Entries for locating text and elements

[start]

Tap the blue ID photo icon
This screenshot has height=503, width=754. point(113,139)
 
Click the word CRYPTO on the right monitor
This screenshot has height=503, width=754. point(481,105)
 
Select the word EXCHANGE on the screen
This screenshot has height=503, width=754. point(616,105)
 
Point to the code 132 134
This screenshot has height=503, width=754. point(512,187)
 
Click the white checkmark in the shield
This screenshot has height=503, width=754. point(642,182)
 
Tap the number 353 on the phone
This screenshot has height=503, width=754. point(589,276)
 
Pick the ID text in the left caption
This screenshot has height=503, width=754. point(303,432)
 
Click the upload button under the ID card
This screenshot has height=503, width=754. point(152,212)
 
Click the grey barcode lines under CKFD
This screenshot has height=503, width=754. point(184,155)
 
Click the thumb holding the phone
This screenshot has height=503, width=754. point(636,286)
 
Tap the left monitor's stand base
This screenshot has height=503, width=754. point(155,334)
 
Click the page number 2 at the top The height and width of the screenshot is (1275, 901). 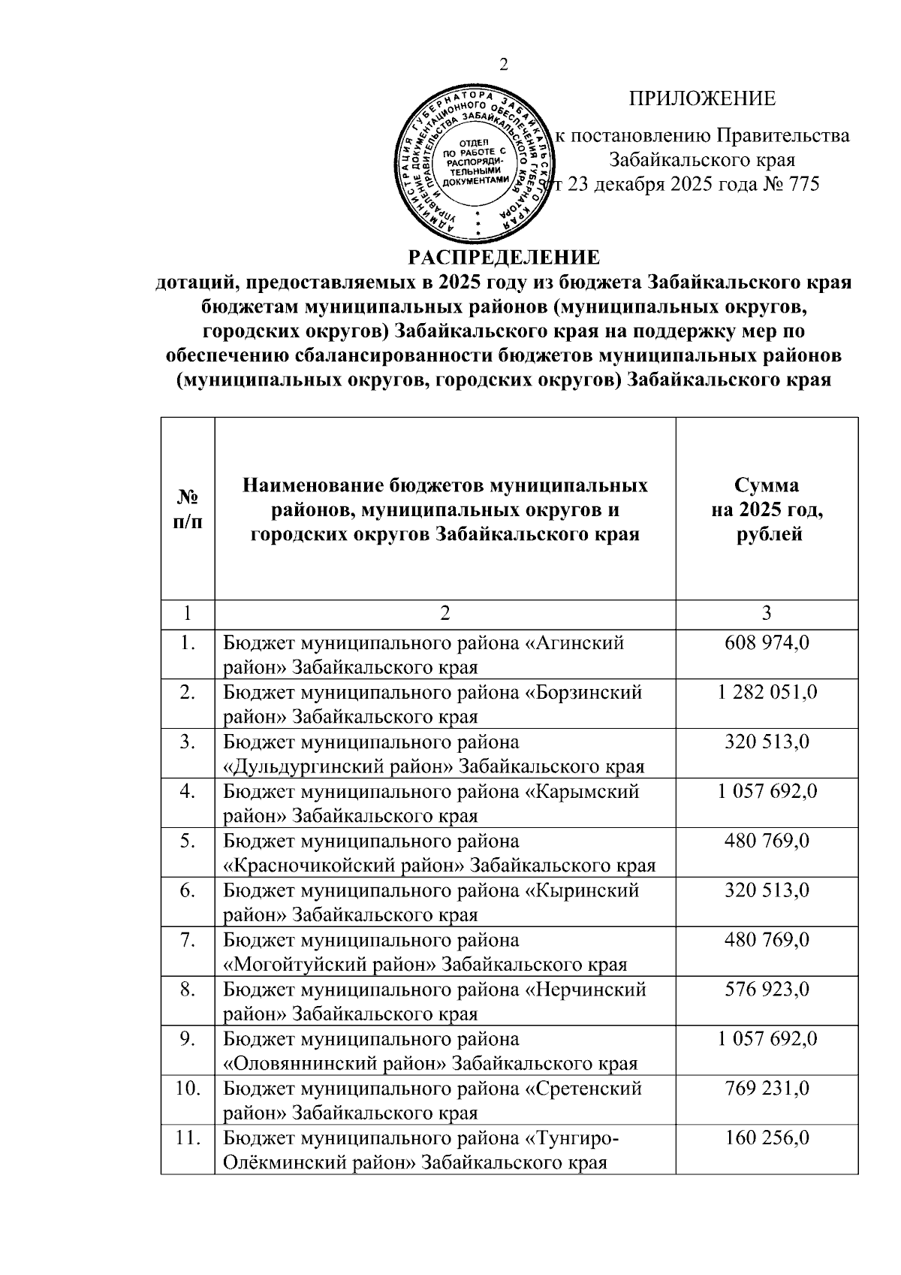pyautogui.click(x=504, y=65)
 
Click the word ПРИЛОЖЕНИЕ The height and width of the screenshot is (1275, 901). pyautogui.click(x=702, y=99)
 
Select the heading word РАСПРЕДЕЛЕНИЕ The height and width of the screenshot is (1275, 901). pyautogui.click(x=504, y=258)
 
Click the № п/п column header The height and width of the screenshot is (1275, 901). pyautogui.click(x=188, y=509)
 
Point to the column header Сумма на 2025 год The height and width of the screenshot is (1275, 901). pyautogui.click(x=767, y=509)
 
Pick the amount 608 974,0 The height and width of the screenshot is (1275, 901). pyautogui.click(x=767, y=643)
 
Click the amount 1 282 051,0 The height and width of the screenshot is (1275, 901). pyautogui.click(x=767, y=693)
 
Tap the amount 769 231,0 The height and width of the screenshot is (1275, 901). pyautogui.click(x=767, y=1089)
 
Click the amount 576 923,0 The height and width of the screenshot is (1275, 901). pyautogui.click(x=767, y=990)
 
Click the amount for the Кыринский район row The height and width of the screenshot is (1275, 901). pyautogui.click(x=767, y=891)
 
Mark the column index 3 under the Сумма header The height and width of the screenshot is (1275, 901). pyautogui.click(x=767, y=613)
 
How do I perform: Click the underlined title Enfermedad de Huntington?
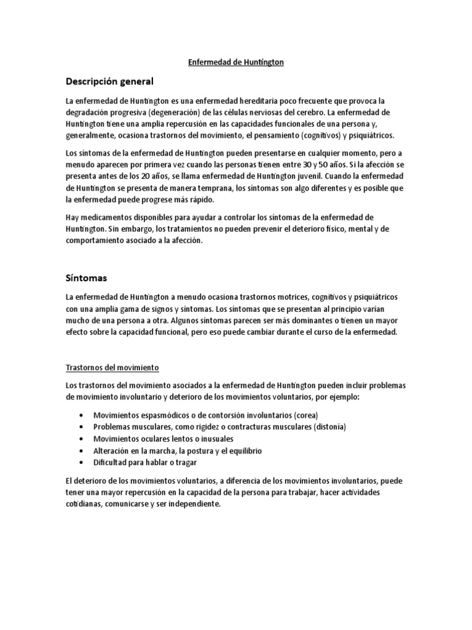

[end]

Instruction: Reproduce the entries word for word, starting at the line that contains "Pick the amount" and continuing through the last of the entries. Leave the pictures out of your answer.

Output for this task:
Pick the amount 608 974,0 The height and width of the screenshot is (1275, 901). pyautogui.click(x=767, y=643)
 
Click the amount 1 282 051,0 The height and width of the screenshot is (1275, 901). pyautogui.click(x=767, y=693)
 
Tap the amount 769 231,0 The height and width of the screenshot is (1275, 901). pyautogui.click(x=767, y=1089)
 
Click the amount 576 923,0 The height and width of the screenshot is (1275, 901). pyautogui.click(x=767, y=990)
 
Click the amount for the Кыринский район row The height and width of the screenshot is (1275, 901). pyautogui.click(x=767, y=891)
 
Mark the column index 3 under the Сумма header The height and width of the screenshot is (1275, 901). pyautogui.click(x=767, y=613)
 
How do I perform: Click the underlined title Enfermedad de Huntington?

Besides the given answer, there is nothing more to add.